Te wszystkie groteskowe wizje nieba i piekła które nam wpajano od dzieciństwa nie są tymi jedynymi obrazami życia po życiu :)
Bardziej rzeczywisty obraz ukazuje dr. Michael Newton w swojej książce "Dzieje dusz". Są tam relacje osób poddanych regresji hipnotycznej, czyli cofniętych świadomością do czasu z przed narodzin, warto przeczytać chociażby dla wyrobienia sobie innego punktu widzenia na życie po śmierci (książkę można ściągnąć z netu)

_________________
Nie wierzę w Boga którego istnienia można by dowieść


Cz paź 14, 2010 14:27
Zobacz profil
Avatar użytkownika

Dołączył(a): Wt mar 31, 2009 4:54
Posty: 1993
Post Re: Sens chrztu niemowlat
Zacząłem czytać ale początek był odrzucający.
"Czy obawiamy się śmierci? Czy zastanawiamy się nad tym, co się stanie po naszej śmierci? Czy jest możliwe, że posiadamy duszę pochodzącą z innego wymiaru, która wróci tam po śmierci ciała, czy są to tylko pobożne życzenia, wywołane naszym lękiem?"
Jak będę miał czas w łikend to dokończę. Tak ogólnie to nie dla mnie. Nie mam takich dylematów.


Cz paź 14, 2010 15:22
Zobacz profil

Dołączył(a): Pt paź 15, 2010 15:02
Posty: 3
Post Re: Sens chrztu niemowlat
To budzi wielką wątpliwość. Zaklepać sobie siebie jako wyznawcę: bez wględu na to jakim będę w przyszłości. Dla samej liczby.
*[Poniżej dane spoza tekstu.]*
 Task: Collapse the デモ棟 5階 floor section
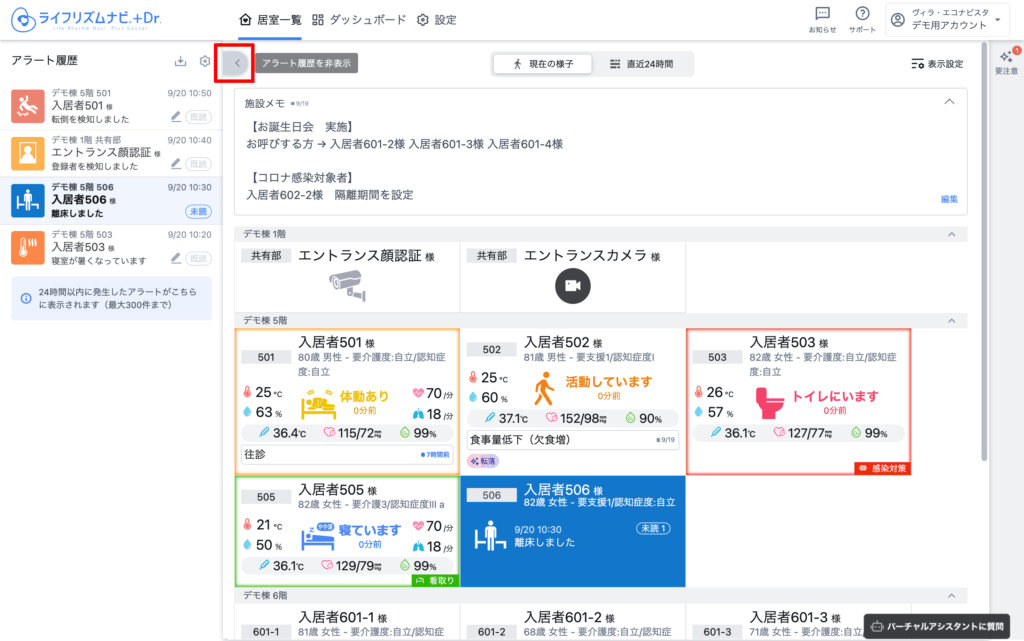pos(950,320)
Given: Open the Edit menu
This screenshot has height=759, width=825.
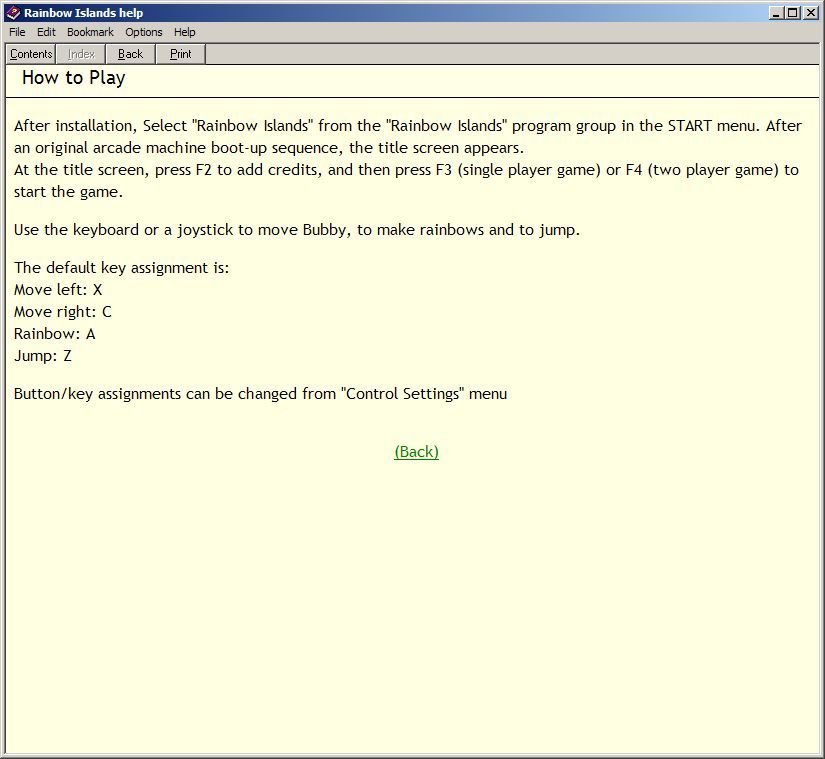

To stwarza ryzyko: nierozponania PO OWOCACH. A o ile wiem, ta BRAMA, którą kiedyś otworzy Jezus i jego Ojciec, będzie otwarta dla NIELICZNYCH. Czy to znaczy, że większość WIERZĄCYCH dostanie żółtą kartkę???


Pt paź 15, 2010 16:24
Zobacz profil
Avatar użytkownika

Dołączył(a): Pt lis 27, 2009 14:07
Posty: 8227
Post Re: Sens chrztu niemowlat
nieateista napisał(a):
ta BRAMA, którą kiedyś otworzy Jezus i jego Ojciec, będzie otwarta dla NIELICZNYCH.
Jezus jest bramą dla owiec (J 10:7).
nieateista napisał(a):
Czy to znaczy, że większość WIERZĄCYCH dostanie żółtą kartkę???
Nie żółtą tylko czerwoną.
Zależy też co masz na myśli pisząc wierzących.

_________________
The first to plead is adjudged to be upright,
until the next comes and cross-examines him.

(Proverbs 18:17)

Słuszna decyzja podjęta z niesłusznych powodów może nie być słuszna.
(Weatherby Swann)

Ciemny lut to skupi.
(Bardzo Wielki Elektronik)


Pt paź 15, 2010 16:58
Zobacz profil

Dołączył(a): Pt paź 15, 2010 15:02
Posty: 3
Post Re: Sens chrztu niemowlat
To już inna "para kaloszy". Ważne jest to, że większość tzw. wierzących chyba pójdzie z kwitkiem. Ciekawe ilu???
Inna ciekawa kwestia: Ilu tzw. wierzących zadaje sobie to podstawowe pytanie - Czy ja zostanę przepuszczony przez tę wąską bramę? Bo przecież większość z tych, którzy sobie tego pytania nie zadają a wierzą, a wydaje im się, że wierzą zostanie odprawiona: Nie znam was


Pt paź 15, 2010 18:12
Zobacz profil
Avatar użytkownika

Dołączył(a): Pn kwi 14, 2008 14:00
Posty: 1909
Post Re: Sens chrztu niemowlat
Marek MRB napisał(a):
arcana85 napisał(a):
1. Przymierze zostało zawarte z całym narodem Izraelskim pod górą Synaj w ściśle określonym momencie historycznym. Każdy żyd z osobna, personalnie nie zawierał tego przymierza.
Dokładnie tak jak z jezusowym Przymierzem - zostało zawarte na Golgocie a my tylko przystępujemy do niego przez chrzest.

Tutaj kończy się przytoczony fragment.